Never Say Never

A friend of mine would be the perfect politician. He’s smart, well-spoken, and has a clear, conservative stance on most issues. He deeply cares about politics. He even has other, purely luck-based credentials, such as being fairly tall — an advantage in exuding authority when you address crowds.

Today, he told me he’s finally ready to give up on that dream. “Who knows? I might still do it later. Never say never. But at this point, I’m ready to admit it’s okay if I don’t get to live this dream.”

Never say never. What a great, comforting line. I love parking dreams there. Being a snowboarder. Editing masterful music videos. Moving to Japan. I’ll probably never do any of those things. Probably. But hey, never say never!

Having arrived in our 30s, I think my friends, like me, are starting to realize it’s okay to settle. That, sooner or later, everyone has to settle. You can’t do it all. You can never do it all. But if you have a partner you love, a few good friends, a decent job, and a home you enjoy, what gives? Some things are more important than others, but to most, balance is more important than some things.

So what if most of your bucket list stays in the bucket until you kick it? As long as you have no regrets about how you spent the majority of the time you had while you were here, not having spent certain bits of it on certain things won’t matter — but hey, never say never!

No one knows which turn their life will take next, and parked dreams may still turn on even long after you turned off the lights in the garage.

There Is Only One Team

When you run a book summary website, it’s easy to think every other book summary site is your competitor. They’re not. What we are is one team, one group of people trying to provide faster access to information while also encouraging others to read more. The point is not to get people to read your book summaries, not theirs; it is to get more people to read more book summaries — both yours and theirs.

******************************

Extend the essays on parked dreams and book summary sites, picking up right after their final sentence. The data after the essays has no connection to them.

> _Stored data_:

******************************

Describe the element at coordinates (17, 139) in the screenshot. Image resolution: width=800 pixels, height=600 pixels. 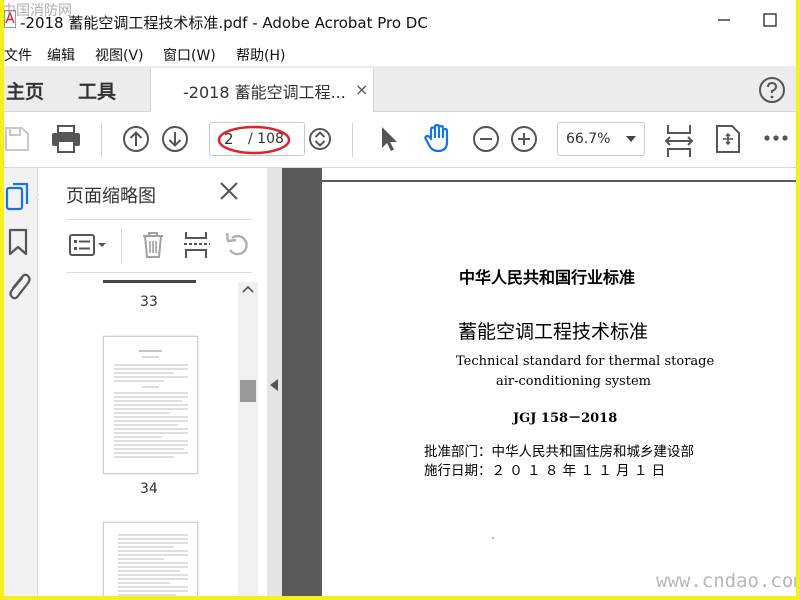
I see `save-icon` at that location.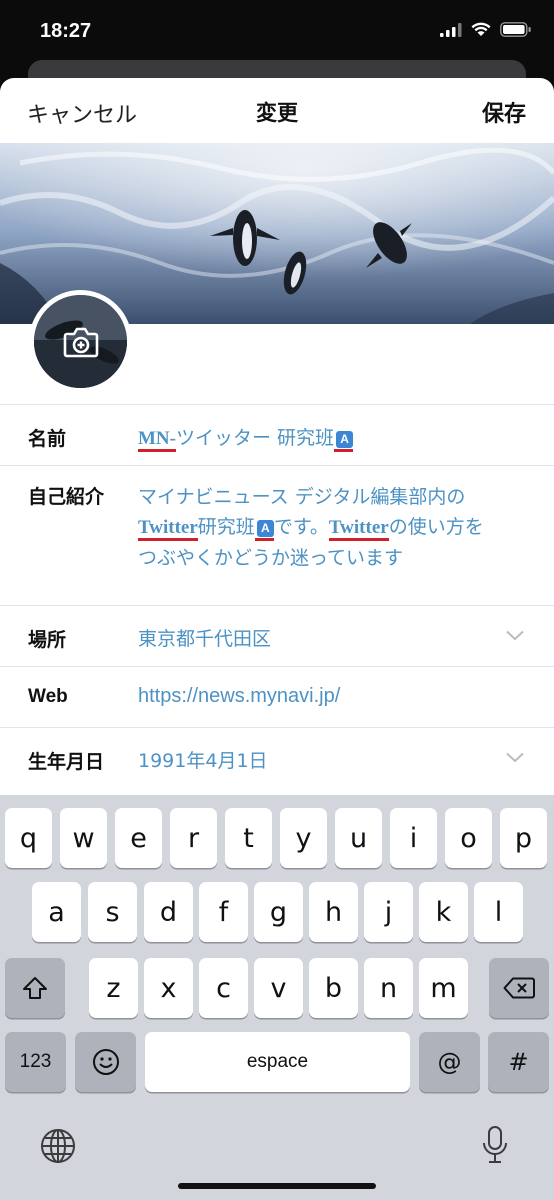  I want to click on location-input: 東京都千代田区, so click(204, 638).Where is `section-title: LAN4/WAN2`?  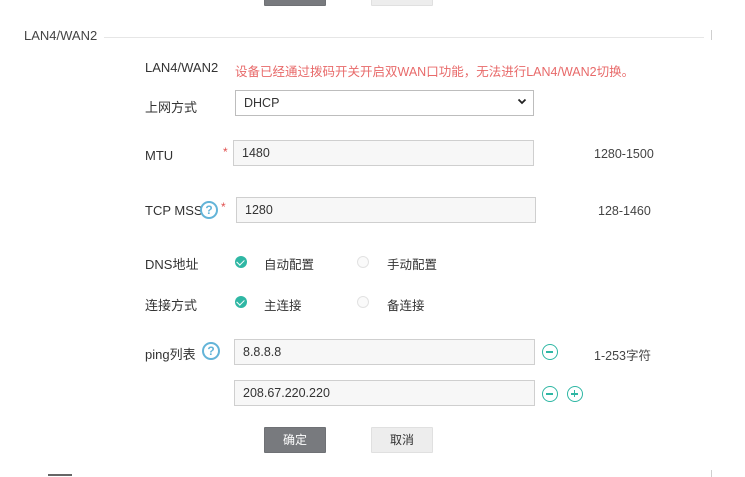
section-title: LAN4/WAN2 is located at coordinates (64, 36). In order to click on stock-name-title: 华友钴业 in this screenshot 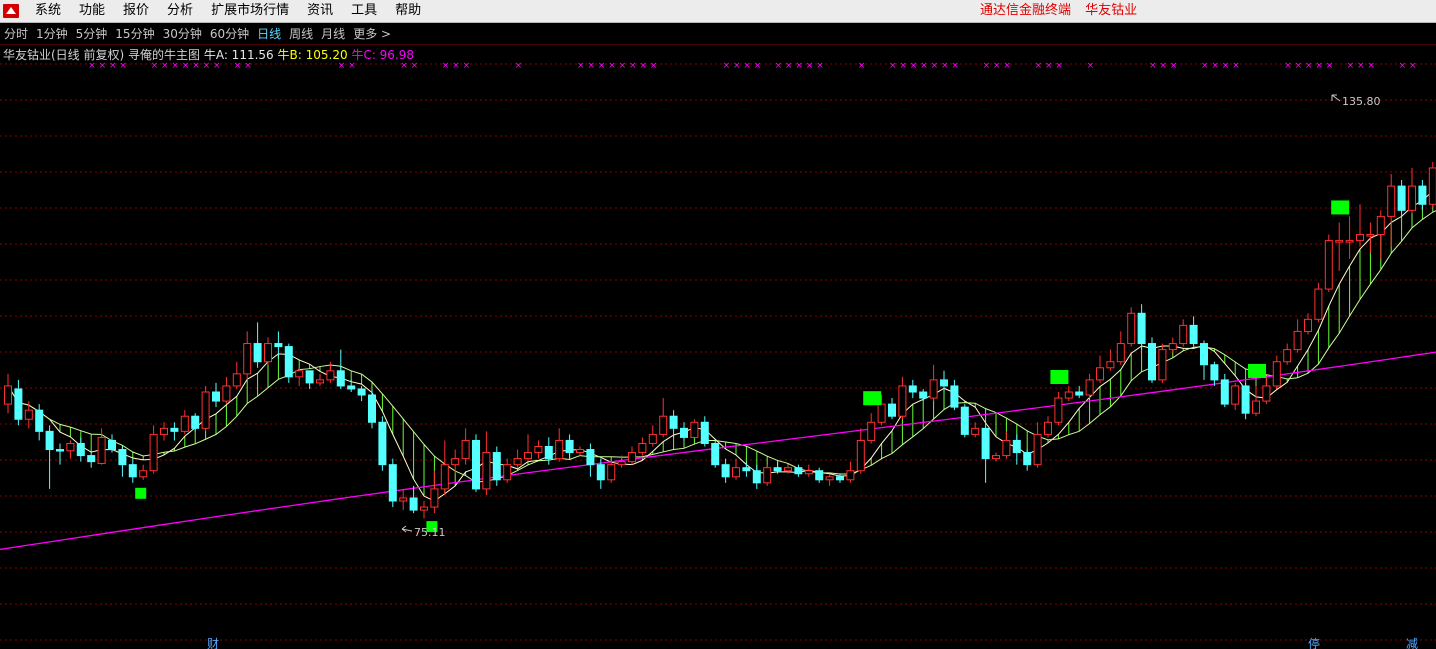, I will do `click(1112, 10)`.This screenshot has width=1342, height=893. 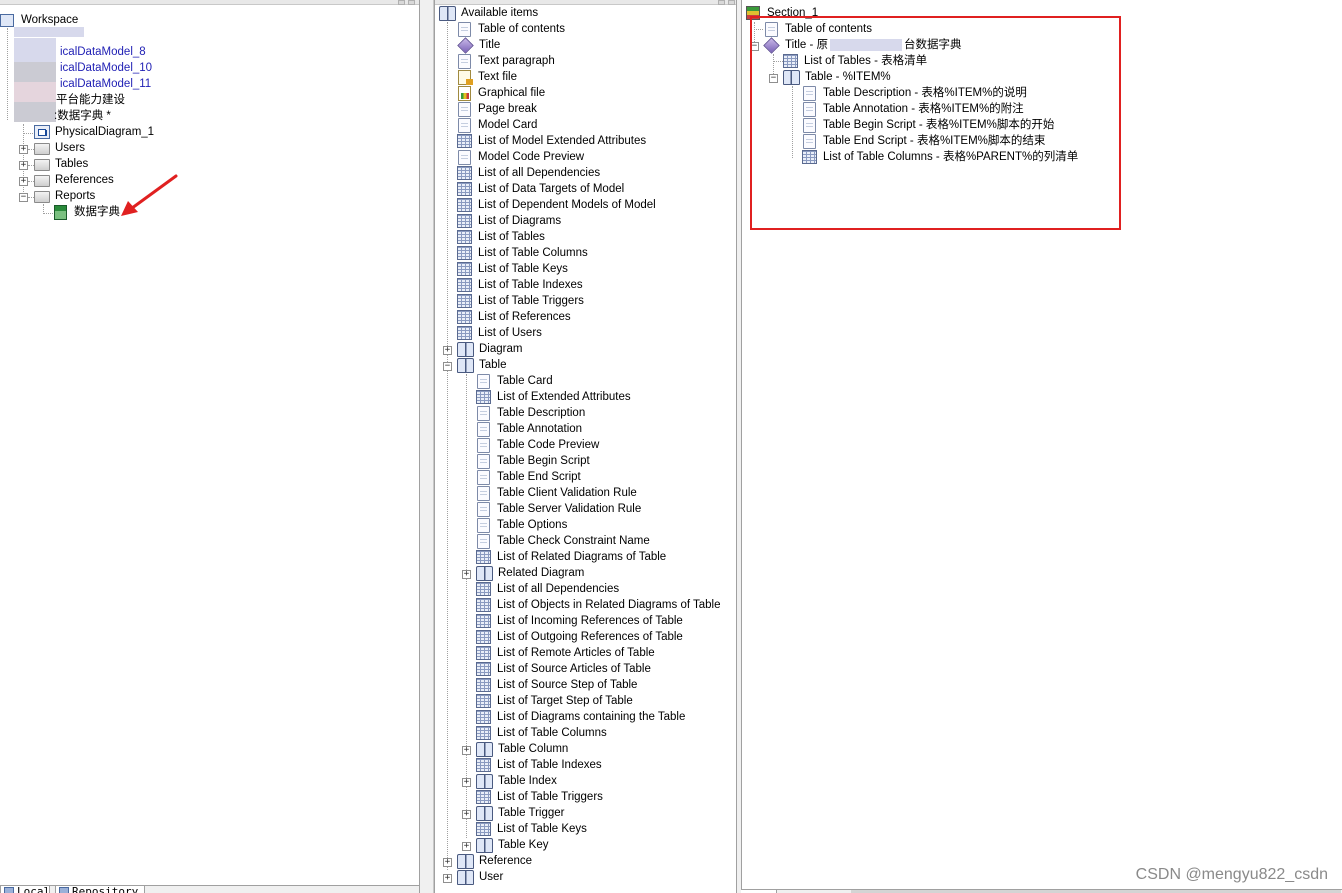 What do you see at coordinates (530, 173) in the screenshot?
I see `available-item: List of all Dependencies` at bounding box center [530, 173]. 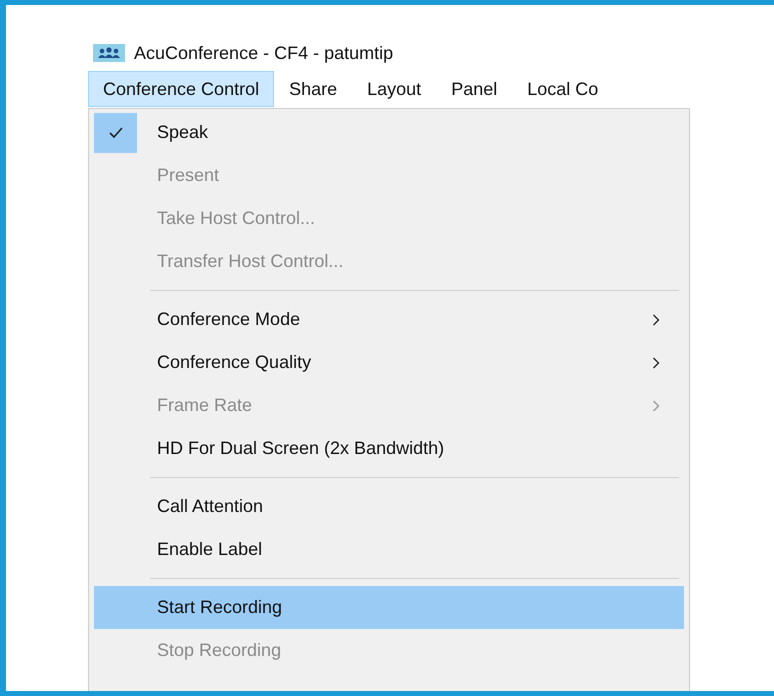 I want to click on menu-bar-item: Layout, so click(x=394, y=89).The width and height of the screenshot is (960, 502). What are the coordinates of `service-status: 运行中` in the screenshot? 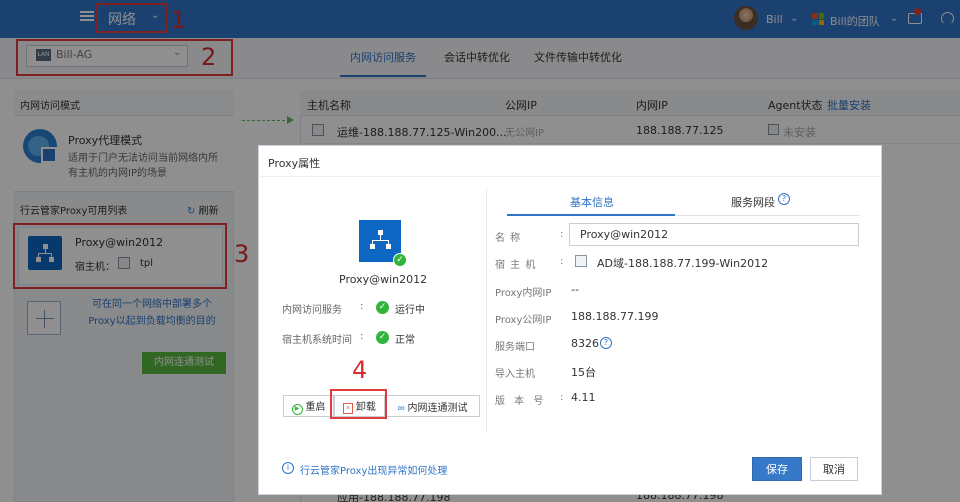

******************************

> _Task answer_:
Whether you’re worried about your coworker stealing your promotion, your bandmate hogging the spotlight, or your competitor taking your market share, remember: There is only one team, and we’re all on it. You are. I am. So is your neighbor, your son’s principal, and the cleaner at your company’s Iceland office.

The only way we truly win is together, not at each other’s expense. See the big picture, and clap for your competition. In time, we’ll all have our hands on the same trophy, and it’ll feel even better than lifting it alone.

After You Ship

When I publish a list of the best philosophy books on Four Minute Books, the writing process is satisfying. It’s a lot of work, but I can just type, type, type and then release the work with almost no edits. If I work on a list for multiple days, I can go to bed each day knowing what I’ve achieved. Two thousand words, four thousand words, six thousand words — however many they may be, I’ll be exhausted but satisfied, tired but happy.

After I publish, however, the satisfaction fades as quickly as the days on which I manufactured it. The list is just a list — a useful document, perhaps even a fun one, but nothing that ignites the soul. Something worth looking up but not remembering.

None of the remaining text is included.